__Exercise goal__. Please quote the rows verbatim, starting with the line that contains "Where should I click to: Click" and going on through the line that contains "point(233,136)".

════

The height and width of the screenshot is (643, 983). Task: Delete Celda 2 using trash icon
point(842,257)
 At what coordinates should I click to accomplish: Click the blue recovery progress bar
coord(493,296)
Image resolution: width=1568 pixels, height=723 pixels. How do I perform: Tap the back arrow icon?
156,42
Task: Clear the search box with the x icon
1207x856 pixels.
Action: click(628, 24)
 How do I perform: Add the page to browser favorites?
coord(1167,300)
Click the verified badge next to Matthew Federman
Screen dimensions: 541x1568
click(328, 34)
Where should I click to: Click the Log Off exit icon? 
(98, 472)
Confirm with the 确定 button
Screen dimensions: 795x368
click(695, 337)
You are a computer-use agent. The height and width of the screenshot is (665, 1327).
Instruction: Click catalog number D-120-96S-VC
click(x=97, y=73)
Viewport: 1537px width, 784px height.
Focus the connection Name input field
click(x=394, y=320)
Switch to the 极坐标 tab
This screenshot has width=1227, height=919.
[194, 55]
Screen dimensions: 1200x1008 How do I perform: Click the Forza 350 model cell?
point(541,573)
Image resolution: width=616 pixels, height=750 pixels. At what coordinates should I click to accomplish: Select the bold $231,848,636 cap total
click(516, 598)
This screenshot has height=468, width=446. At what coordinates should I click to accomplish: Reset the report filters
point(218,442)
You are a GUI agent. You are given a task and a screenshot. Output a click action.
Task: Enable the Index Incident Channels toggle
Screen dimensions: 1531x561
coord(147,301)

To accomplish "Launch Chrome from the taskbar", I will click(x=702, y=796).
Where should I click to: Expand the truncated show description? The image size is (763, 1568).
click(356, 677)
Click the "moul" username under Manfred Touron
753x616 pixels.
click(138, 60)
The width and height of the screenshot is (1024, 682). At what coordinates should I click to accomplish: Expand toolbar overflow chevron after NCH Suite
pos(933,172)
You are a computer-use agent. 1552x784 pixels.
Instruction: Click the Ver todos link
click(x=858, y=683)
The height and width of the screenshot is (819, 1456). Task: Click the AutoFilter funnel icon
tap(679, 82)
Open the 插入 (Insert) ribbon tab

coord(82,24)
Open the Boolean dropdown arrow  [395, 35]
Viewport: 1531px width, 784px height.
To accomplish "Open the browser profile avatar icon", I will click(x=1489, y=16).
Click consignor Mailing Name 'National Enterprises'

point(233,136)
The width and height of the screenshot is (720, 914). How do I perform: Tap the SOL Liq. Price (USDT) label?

════

__Solution to this exercise__.
Where should I click to: Click the Log Off exit icon? 
(98, 472)
Confirm with the 确定 button
Screen dimensions: 795x368
click(695, 337)
You are a computer-use agent. The height and width of the screenshot is (665, 1327).
Instruction: Click catalog number D-120-96S-VC
click(x=97, y=73)
Viewport: 1537px width, 784px height.
Focus the connection Name input field
click(x=394, y=320)
Switch to the 极坐标 tab
This screenshot has width=1227, height=919.
[194, 55]
Screen dimensions: 1200x1008 How do I perform: Click the Forza 350 model cell?
point(541,573)
Image resolution: width=616 pixels, height=750 pixels. At what coordinates should I click to accomplish: Select the bold $231,848,636 cap total
click(516, 598)
This screenshot has height=468, width=446. At what coordinates should I click to accomplish: Reset the report filters
point(218,442)
You are a GUI agent. You are given a task and a screenshot. Output a click action.
Task: Enable the Index Incident Channels toggle
Screen dimensions: 1531x561
coord(147,301)

To accomplish "Launch Chrome from the taskbar", I will click(x=702, y=796).
Where should I click to: Expand the truncated show description? The image size is (763, 1568).
click(356, 677)
Click the "moul" username under Manfred Touron
753x616 pixels.
click(138, 60)
The width and height of the screenshot is (1024, 682). At what coordinates should I click to accomplish: Expand toolbar overflow chevron after NCH Suite
pos(933,172)
You are a computer-use agent. 1552x784 pixels.
Instruction: Click the Ver todos link
click(x=858, y=683)
The height and width of the screenshot is (819, 1456). Task: Click the AutoFilter funnel icon
tap(679, 82)
Open the 插入 (Insert) ribbon tab

coord(82,24)
Open the Boolean dropdown arrow  [395, 35]
Viewport: 1531px width, 784px height.
To accomplish "Open the browser profile avatar icon", I will click(x=1489, y=16).
Click consignor Mailing Name 'National Enterprises'

point(233,136)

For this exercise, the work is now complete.